━━ Supplied text
The keyword-counting program begins with the definition of keytab
.
The main routine reads the input by repeatedly calling a function getword
that fetches the input one word at a time. Each word is looked up in
keytab
with a version of the binary search function that we wrote in
Chapter 3. (Of course the list of keywords has to be given in increasing
order for this to work.)
#include <stdio.h>
#define MAXWORD 20
#define LETTER 'a'
main() /* count C keywords */
{
int n, t;
char word[MAXWORD];
while ((t = getword (word, MAXWORD)) != EOF)
if (t == LETTER)
if ((n = binary(word, keytab, NKEYS)) >= 0)
keytab[n].keycount++;
for (n = 0; n < NKEYS; n++)
if (keytab[n].keycount > 0)
printf("%4d %s\n",keytab[n].keycount, keytab[n].keyword);
}
binary(word, tab, n) /* find word in tab[0]...tab[n-1] */
char *word;
struct key tab[];
int n;
{
int low, high, mid, cond;
low = 0;
high = n - 1;
while (low <= high) {
mid = (low+high) / 2;
if ((cond = strcmp(word, tab[mid].keyword)) < 0)
high = mid - 1;
else if (cond > 0)
low = mid + 1;
else
return (mid);
}
return(-1);
}
We will show the function getword
in a moment; for now it suffices to say
that it returns LETTER
each time it finds a word, and copies the word into
its first argument.
The quantity NKEYS
is the number of keywords in keytab
. Although
we could count this by hand, it's a lot easier and safer to do it by machine,
especially if the list is subject to change. One possibility would be to terminate
the list of initializers with a null pointer, then loop along keytab
until the end is found.
But this is more than is needed, since the size of the array is completely determined at compile time. The number of entries is just
size of keytab / size of struct key
C provides a compile-time unary operator called sizeof
which can be used
to compute the size of any object. The expression
sizeof(object)
━━━━
◆ Exercise requirements:
- a) Reproduce the part of the keyword-counting text that opens with the words containing "#include <stdio.h>" and closes with "< NKEYS; n++)".
- b) Continue the keyword-counting text from its final line onward.
━━ Data records
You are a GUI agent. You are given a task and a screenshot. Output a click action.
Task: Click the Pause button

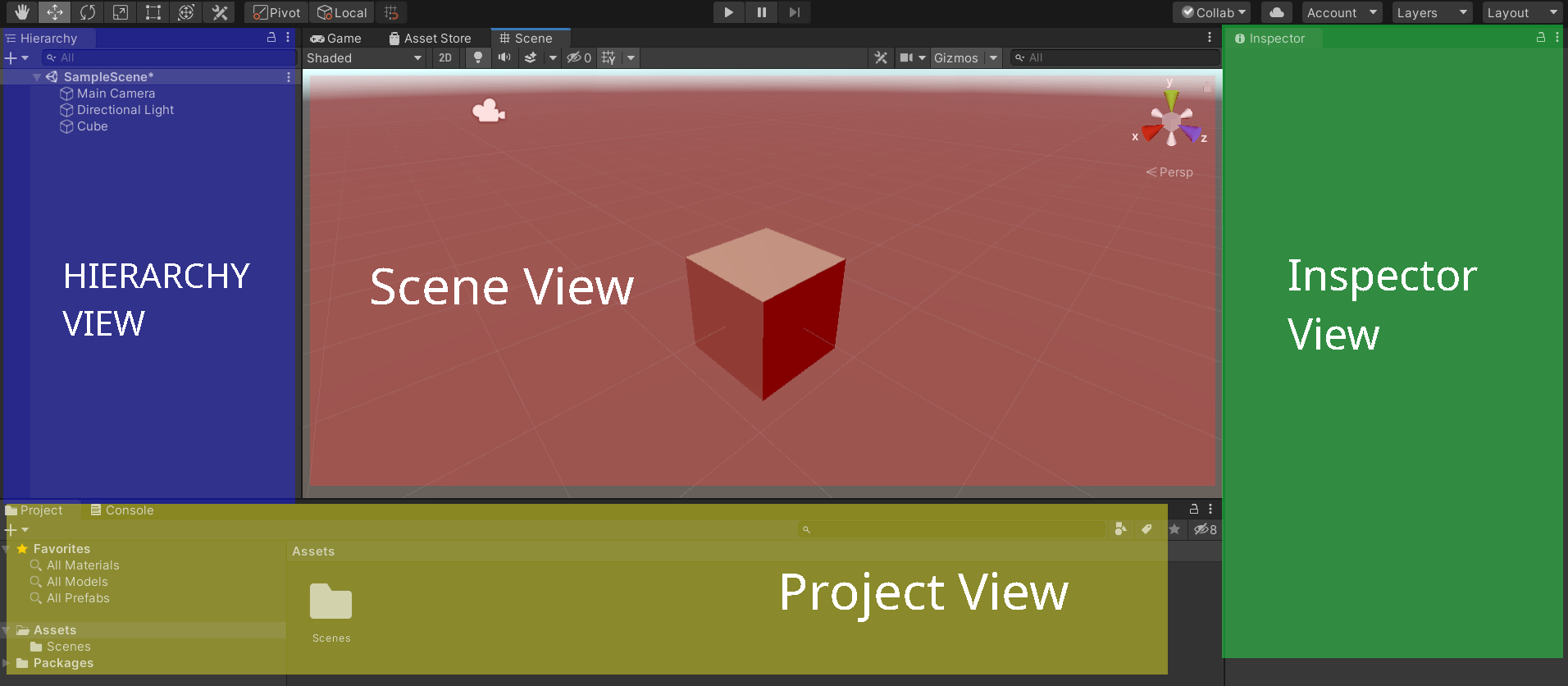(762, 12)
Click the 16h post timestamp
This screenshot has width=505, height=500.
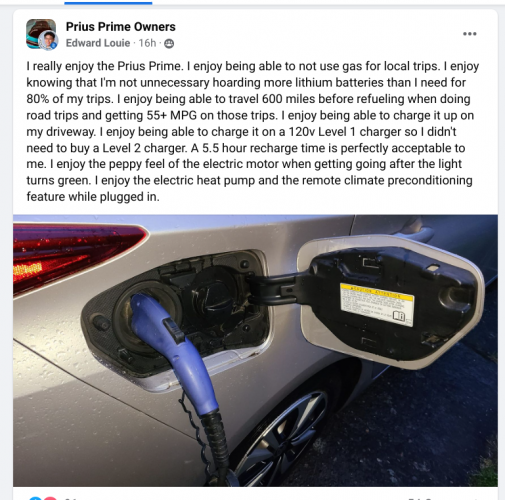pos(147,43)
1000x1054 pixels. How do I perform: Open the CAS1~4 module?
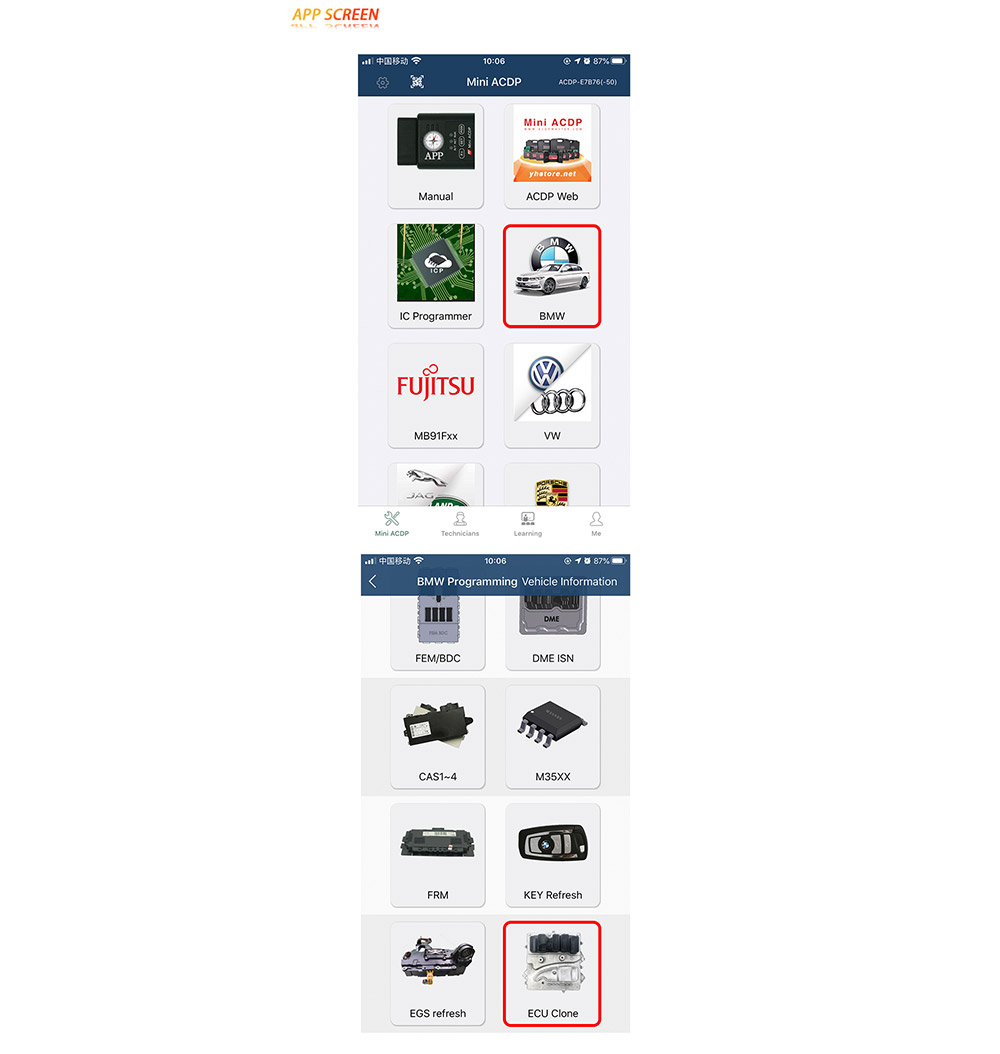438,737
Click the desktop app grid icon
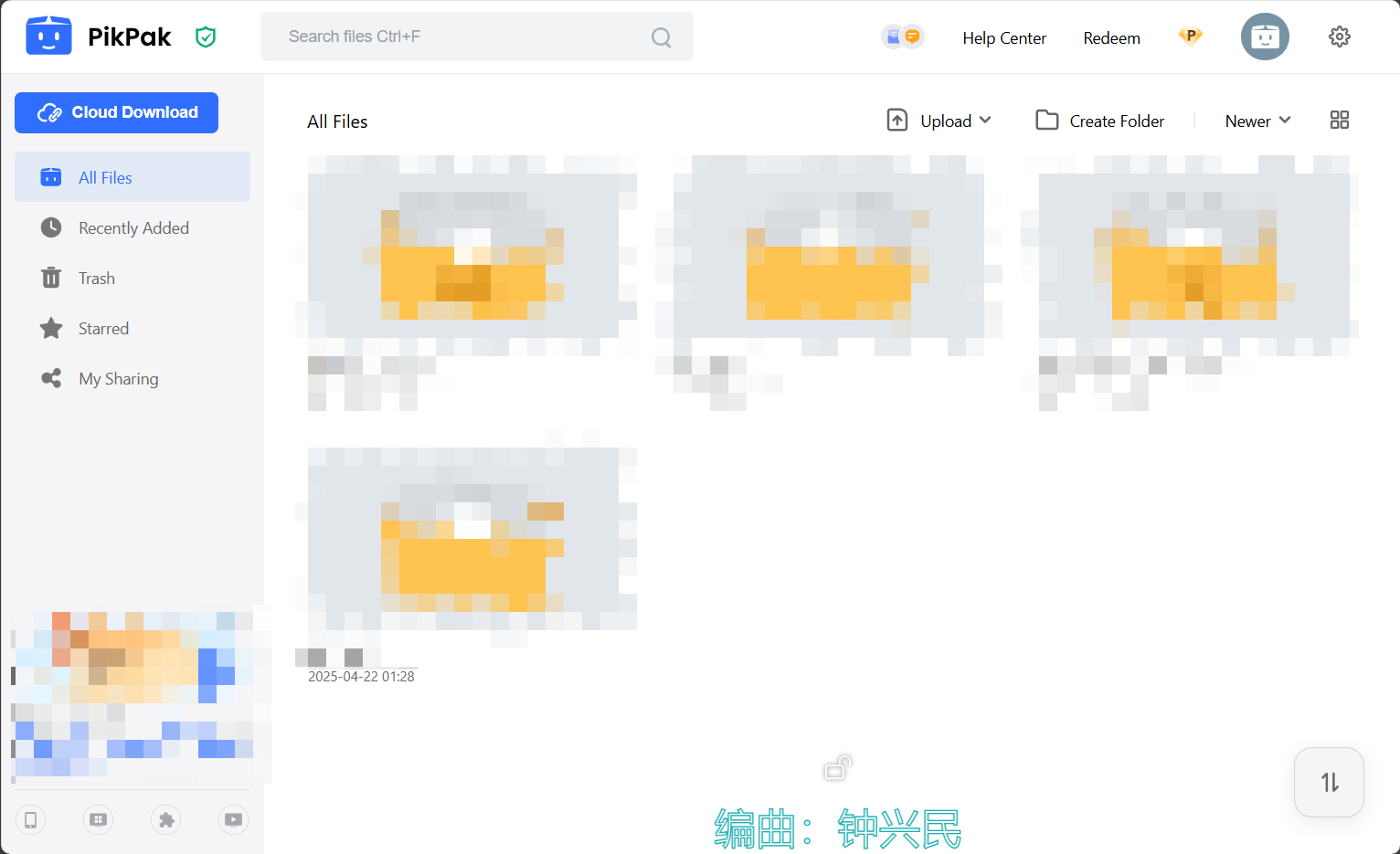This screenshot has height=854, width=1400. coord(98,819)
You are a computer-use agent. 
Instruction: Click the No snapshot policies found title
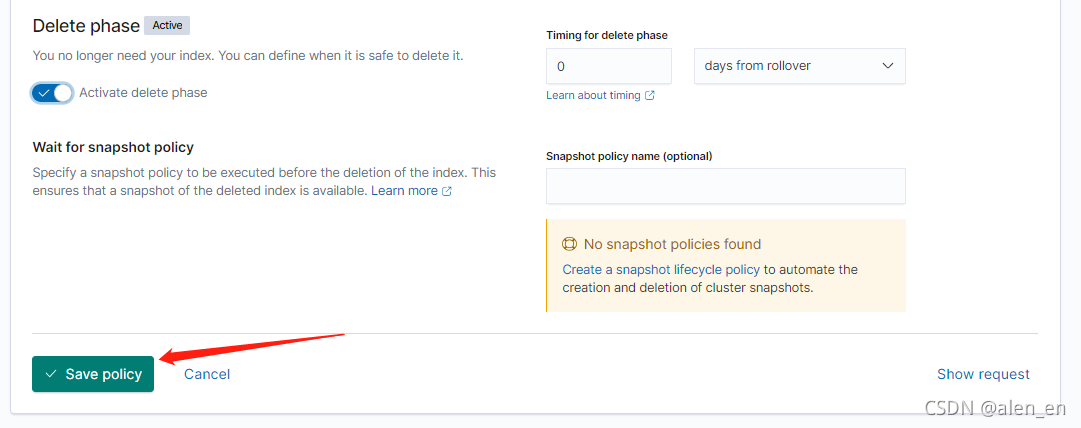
━━━━
◆ Exercise responses:
- a)
#include <stdio.h>
#define MAXWORD 20
#define LETTER 'a'
main() /* count C keywords */
{
int n, t;
char word[MAXWORD];
while ((t = getword (word, MAXWORD)) != EOF)
if (t == LETTER)
if ((n = binary(word, keytab, NKEYS)) >= 0)
keytab[n].keycount++;
for (n = 0; n < NKEYS; n++)

- b)
yields an integer equal to the size of the specified object. (The size is given
in unspecified units called "bytes," which are the same size as a char
.)
The object can be an actual variable or array or structure, or the name of a
basic type like int
or double
, or the name of a derived type like a
structure. In our case, the number of keywords is the array size divided by the
size of one array element. This computation is used in a #define
statement
to set the value of NKEYS
:
#define NKEYS (sizeof(keytab) / sizeof(struct key))
Now for the function getword
. We have actually written a more general getword
than is necessary for this program, but it is not really much
more complicated. getword
returns the next "word" from the input,
where a word is either a string of letters and digits beginning with a letter,
or a single character. The type of the object is returned as a function value;
it is LETTER
if the token is a word, EOF
for end of file, or the character
itself if it is non-alphabetic.
#define LETTER 'a'
#define DIGIT '0'
getword(w, lim) /* get next word from input */
char *w;
int lim;
{
int c, t;
if (type(c = *w++ = getch()) != LETTER) {
*w = '\0';
return(c);
}
while (--lim > 0) {
t = type(c = *w++ = getch());
if (t != LETTER && t != DIGIT) {
ungetch(c);
break;
}
*(w-1) = '\0';
return (LETTER);
}
}
getword
uses the routines getch
and ungetch
which we wrote in
Chapter 4: when the collection of an alphabetic token stops, getword
has
gone one character too far. The call to ungetch
pushes that character back
on the input for the next call.
getword
calls type
to determine the type of each individual character
of input. Here is a version for the ASCII alphabet only.
#define LETTER 'a'
#define DIGIT '0'
type(c) /* return type of ASCII character */
int c;
{
if (c >= 'a' && c <= 'z' || c >= 'A' && c <= 'Z')
return (LETTER);
else if (c >= '0' && c <= '9')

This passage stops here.